Industry experts say RBI Governor Shaktikanta Das’ latest announcement to cut the repo rate by 40 basis points to 4% and the extension of the moratorium option on all term loans by three months will provide some additional relief to countless borrowers who are currently struggling to manage their finances due to the economic fallout brought on to them by the ongoing Covid-19 crisis. The reduction in the key policy rate would translate to lower loan EMIs quickly, especially if you are currently servicing a repo rate-linked loan. If you have an MCLR-based loan, you might have to wait a bit longer to be able to enjoy lower EMIs on your loan.
“Now, with the extension of loan moratorium facility on all term loans by three months, borrowers would get a six-month EMI holiday for dues falling between March 1, 2020, to August 31, 2020. However, it will be worthwhile to re-emphasize this extension of loan EMIs is by no means a waiver on repayments as interest will continue to get accrued on the principal outstanding,” says Adhil Shetty, CEO, BankBazaar.com.
Should borrowers avail EMI moratorium?
It is clear, thus, that the extension of loan moratorium will provide relief to those facing difficulties in servicing their loans due to cashflow and income disruptions. Also, the deferment of loan repayments will neither incur penal charges nor impact their credit score.

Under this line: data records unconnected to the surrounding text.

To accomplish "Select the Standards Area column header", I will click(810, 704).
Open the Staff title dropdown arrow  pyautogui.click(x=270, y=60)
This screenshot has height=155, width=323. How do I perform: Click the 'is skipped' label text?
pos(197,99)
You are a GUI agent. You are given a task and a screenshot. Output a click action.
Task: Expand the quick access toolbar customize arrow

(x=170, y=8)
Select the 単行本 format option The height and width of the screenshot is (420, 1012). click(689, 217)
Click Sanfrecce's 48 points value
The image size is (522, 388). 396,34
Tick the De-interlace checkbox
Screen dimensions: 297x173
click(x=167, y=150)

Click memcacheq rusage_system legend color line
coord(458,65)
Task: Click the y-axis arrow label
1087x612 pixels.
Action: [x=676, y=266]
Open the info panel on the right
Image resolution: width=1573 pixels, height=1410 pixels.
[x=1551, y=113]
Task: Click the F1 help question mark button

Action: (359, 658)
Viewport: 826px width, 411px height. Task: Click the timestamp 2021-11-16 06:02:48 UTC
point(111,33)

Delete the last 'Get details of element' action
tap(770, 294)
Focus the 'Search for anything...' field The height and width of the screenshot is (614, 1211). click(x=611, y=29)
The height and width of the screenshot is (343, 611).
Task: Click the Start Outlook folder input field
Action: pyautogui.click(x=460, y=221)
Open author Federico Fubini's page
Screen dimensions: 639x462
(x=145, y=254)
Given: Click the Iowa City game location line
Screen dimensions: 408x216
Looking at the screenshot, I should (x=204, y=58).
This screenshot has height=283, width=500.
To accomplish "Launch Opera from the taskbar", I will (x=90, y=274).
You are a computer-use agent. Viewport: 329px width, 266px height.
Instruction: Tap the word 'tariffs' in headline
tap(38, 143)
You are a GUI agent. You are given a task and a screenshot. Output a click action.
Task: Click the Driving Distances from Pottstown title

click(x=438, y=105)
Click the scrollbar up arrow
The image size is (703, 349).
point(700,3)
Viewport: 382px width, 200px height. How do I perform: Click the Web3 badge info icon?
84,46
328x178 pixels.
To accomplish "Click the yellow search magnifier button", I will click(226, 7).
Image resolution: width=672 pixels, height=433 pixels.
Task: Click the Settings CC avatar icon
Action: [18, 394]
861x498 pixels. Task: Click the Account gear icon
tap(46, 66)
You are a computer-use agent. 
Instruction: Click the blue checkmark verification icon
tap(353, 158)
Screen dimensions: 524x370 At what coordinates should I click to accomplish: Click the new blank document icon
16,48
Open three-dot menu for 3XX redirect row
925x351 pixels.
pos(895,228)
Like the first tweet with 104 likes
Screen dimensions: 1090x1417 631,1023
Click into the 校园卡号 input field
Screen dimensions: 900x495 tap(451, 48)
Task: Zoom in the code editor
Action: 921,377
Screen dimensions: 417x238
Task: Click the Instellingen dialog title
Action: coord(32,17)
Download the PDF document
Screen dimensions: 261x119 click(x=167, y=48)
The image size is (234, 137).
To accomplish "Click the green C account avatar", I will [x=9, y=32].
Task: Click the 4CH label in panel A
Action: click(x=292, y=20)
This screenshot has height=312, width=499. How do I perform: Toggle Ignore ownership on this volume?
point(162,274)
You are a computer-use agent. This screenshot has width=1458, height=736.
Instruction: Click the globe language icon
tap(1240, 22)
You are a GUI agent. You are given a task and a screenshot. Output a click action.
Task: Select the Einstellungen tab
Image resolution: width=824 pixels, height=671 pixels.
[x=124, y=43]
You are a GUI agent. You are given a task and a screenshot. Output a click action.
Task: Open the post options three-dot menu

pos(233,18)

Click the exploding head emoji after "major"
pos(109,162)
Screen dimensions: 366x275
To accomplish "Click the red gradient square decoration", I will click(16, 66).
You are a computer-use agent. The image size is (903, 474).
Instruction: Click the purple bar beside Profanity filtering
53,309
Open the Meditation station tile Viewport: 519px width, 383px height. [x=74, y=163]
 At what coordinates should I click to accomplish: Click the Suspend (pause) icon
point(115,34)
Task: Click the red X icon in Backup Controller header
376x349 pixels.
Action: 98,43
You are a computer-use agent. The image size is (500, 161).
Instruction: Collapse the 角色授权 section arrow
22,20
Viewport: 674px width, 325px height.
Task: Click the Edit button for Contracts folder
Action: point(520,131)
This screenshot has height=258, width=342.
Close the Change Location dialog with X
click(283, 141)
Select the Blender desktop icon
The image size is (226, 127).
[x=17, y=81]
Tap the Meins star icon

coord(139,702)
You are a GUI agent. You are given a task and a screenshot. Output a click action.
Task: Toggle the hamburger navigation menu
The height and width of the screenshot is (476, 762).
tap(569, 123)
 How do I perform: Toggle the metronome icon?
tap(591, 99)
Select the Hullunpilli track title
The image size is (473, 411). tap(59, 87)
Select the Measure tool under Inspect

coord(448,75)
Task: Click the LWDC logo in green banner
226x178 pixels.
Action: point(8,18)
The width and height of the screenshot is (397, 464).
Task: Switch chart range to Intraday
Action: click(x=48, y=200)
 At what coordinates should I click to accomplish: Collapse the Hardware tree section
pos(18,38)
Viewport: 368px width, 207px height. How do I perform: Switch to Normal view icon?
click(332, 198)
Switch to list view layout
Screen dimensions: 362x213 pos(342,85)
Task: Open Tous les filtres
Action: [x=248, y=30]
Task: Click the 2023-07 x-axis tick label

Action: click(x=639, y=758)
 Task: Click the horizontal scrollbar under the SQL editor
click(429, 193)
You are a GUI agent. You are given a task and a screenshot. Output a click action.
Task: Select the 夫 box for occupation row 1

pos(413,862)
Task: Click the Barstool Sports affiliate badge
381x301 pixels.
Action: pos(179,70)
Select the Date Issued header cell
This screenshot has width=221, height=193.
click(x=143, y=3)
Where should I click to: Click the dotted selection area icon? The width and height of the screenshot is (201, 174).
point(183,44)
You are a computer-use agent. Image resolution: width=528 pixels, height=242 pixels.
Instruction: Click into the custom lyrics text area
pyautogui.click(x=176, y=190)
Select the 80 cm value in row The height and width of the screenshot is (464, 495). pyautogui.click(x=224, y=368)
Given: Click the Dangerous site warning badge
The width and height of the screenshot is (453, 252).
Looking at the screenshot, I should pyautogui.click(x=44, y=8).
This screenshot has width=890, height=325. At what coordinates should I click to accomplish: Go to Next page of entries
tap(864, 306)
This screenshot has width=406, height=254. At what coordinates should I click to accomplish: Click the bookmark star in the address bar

However, “those availing the extended loan moratorium will continue to incur interest cost on their outstanding loan amount during the moratorium period. This will increase their overall interest cost. Hence, those with sufficient liquidity to service their existing loans should continue to make repayments as per their original repayment schedule. Remember that the accrued interest on availing the loan moratorium can be significantly higher in case big ticket loans like home loans and loan against property with long residual tenure and sizeable outstanding loan amount,” says Naveen Kukreja, CEO & Co-founder, Paisabazaar.com.
Simply put, you’ll be well-advised to take the moratorium option only if you’re finding it extremely difficult to repay your loans during these six months.
On the other hand, “if you feel you cannot do without opting for the loan moratorium, you ideally need to figure out a plan to be able to prepay the interest accumulated during the moratorium soon after the moratorium ends. Opting for the moratorium could extend your loan tenure by tens of EMIs, considerably adding to your loan burden, especially if you’ve just started repaying your loan. The point being, calculate the accumulated interest before you take the moratorium, and see whether you can pay it back, in addition to your EMIs, quickly. If not, you can look for other, albeit slightly difficult, ways to raise cash like breaking your emergency fund or taking a loan from family members, so that you can repay your EMIs without moratorium support,” advises Shetty.
What should credit cardholders do?
Experts say credit cardholders should avoid availing the moratorium on their credit card dues. The finance charges on outstanding credit card bills can range anywhere from around 24-49% p.a., one of the highest among all credit facilities. Hence, credit card holders availing the 3-month moratorium extension will end up accumulating another 6-12% of their outstanding bill amount as an additional liability.
Instead, “credit cardholders unable to repay their credit card bills in entirety should convert their unpaid bill into EMIs. Such EMI conversions come with significantly lower interest rates and their tenures too can go up to 5 years. This will ensure staggered repayment of their outstanding dues in smaller tranches in the form of EMIs, as per their repayment capacity,” suggests Kukreja.
Keep checking credit score
Lastly, don’t forget to check your credit score on a monthly basis even if it’s not supposed to get hit if you take the moratorium just to ensure you’re on top of your finances. If you spot any dip, immediately get in touch with your lender and credit rating agency to rectify it quickly.